Quality‐of‐life factors in adolescent inflammatory bowel disease
Author(s) -
MacPhee Maura,
Hoffenberg Edward J.,
Feranchak Andrew
Publication year - 1998
Publication title -
inflammatory bowel diseases
Language(s) - English
Resource type - Journals
SCImago Journal Rank - 1.932
H-Index - 146
eISSN - 1536-4844
pISSN - 1078-0998
DOI - 10.1002/ibd.3780040103
Subject(s) - psychosocial , closeness , coping (psychology) , normative , medicine , social support , disease , clinical psychology , quality of life (healthcare) , inflammatory bowel disease , psychology , developmental psychology , psychiatry , nursing , mathematical analysis , philosophy , mathematics , epistemology , pathology , psychotherapist
Little is known about the specific psychosocial factors that influence quality of life in adolescents with newly diagnosed inflammatory bowel disease (IBD). We adapted a model by Garrett and Drossman to assess adolescent adjustment to recent‐onset IBD. Thirty adolescent–parent pairs completed a set of standardized questionnaires.
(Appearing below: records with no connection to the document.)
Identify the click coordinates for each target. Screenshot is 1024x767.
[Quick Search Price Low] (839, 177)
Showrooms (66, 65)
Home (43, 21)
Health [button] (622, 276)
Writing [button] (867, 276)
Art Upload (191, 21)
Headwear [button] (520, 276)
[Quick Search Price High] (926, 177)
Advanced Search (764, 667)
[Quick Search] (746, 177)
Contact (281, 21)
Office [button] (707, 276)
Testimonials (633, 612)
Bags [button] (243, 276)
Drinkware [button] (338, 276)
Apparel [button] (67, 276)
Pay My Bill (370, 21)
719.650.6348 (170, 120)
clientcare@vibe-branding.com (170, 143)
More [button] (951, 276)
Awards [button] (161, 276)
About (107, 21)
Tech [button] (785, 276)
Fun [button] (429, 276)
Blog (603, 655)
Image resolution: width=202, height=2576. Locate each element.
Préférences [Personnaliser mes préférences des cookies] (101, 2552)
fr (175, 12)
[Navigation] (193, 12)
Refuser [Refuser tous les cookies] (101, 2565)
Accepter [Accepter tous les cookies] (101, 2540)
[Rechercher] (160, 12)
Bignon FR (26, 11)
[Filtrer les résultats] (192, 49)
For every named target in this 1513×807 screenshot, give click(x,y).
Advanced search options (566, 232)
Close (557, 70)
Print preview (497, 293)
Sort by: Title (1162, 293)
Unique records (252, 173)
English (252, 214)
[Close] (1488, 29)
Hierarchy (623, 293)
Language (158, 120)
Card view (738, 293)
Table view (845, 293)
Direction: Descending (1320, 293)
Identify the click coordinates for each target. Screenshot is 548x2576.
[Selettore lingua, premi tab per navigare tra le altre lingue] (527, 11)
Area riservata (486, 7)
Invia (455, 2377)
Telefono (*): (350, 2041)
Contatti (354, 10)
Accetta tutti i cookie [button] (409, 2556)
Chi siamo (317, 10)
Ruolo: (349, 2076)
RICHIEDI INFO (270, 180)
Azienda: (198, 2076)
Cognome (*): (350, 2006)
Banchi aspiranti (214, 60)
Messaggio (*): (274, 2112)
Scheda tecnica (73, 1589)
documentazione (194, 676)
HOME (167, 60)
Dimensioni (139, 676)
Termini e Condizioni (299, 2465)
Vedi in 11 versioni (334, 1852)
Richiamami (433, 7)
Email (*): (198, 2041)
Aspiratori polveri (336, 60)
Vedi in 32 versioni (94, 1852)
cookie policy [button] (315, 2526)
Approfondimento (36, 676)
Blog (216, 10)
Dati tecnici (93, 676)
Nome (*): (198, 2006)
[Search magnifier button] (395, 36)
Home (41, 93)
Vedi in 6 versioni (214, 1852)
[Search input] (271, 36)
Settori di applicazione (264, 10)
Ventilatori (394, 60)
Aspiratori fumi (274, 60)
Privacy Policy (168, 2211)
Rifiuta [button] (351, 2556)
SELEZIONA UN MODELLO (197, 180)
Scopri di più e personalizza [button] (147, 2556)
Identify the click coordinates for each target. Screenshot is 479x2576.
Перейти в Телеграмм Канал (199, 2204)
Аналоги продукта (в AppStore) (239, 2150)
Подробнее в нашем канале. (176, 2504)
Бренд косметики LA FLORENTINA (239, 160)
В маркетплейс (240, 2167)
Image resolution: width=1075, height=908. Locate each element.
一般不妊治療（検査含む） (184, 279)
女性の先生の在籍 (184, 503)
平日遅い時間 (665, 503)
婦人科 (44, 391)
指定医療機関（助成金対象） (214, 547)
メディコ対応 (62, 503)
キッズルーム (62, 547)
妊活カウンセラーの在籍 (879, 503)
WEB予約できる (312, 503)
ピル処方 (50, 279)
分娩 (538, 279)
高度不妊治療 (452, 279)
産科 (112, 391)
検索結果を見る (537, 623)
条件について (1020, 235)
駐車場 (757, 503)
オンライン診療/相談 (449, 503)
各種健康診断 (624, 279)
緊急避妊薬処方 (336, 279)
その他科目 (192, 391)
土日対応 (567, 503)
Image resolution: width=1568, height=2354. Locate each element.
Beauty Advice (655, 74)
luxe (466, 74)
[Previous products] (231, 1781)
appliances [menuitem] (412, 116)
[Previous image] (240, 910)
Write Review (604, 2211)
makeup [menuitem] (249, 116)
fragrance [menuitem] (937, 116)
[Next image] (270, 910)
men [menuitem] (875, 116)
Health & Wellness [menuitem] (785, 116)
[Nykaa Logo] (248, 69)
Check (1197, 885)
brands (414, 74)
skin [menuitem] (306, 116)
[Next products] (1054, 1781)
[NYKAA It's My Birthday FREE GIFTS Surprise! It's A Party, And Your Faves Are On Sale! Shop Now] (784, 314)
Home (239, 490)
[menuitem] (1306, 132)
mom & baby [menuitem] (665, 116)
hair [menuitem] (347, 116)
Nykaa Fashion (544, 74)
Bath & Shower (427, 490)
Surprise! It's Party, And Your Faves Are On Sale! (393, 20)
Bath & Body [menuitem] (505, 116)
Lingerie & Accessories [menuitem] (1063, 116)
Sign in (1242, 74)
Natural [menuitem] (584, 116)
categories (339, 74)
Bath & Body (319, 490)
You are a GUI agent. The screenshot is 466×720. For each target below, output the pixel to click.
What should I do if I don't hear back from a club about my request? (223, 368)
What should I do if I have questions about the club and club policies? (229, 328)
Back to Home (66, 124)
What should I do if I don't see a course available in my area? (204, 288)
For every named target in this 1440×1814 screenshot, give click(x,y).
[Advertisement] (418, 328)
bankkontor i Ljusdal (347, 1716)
The inclusion criteria were adolescents 12–18 years of age with Crohn's disease or ulcerative colitis of <5 years' duration. Adolescents' health‐related quality‐of‐life scores significantly correlated with satisfaction and degree of closeness with their social support members, such as parents. An unexpected finding was that the adolescents included more extended family than peers in their social support networks. Also of note was that parental coping styles rather than adolescent coping styles significantly correlated with adolescents' quality‐of‐life health scores. Severity of illness did not correlate with adolescent quality‐of‐life health scores. There was significant agreement between adolescent and parental quality‐of‐life health scores and stressful event ratings. Adolescents with recent‐onset IBD rely more on family members than their peers for emotional support, and they depend more on their parents' coping skills than their own. These findings may indicate lags in normal adolescent development. Adolescents and parents do communicate and share concerns with each other. Support programs for adolescents with IBD should reinforce existing coping skills and parent–adolescent communication while promoting normative development.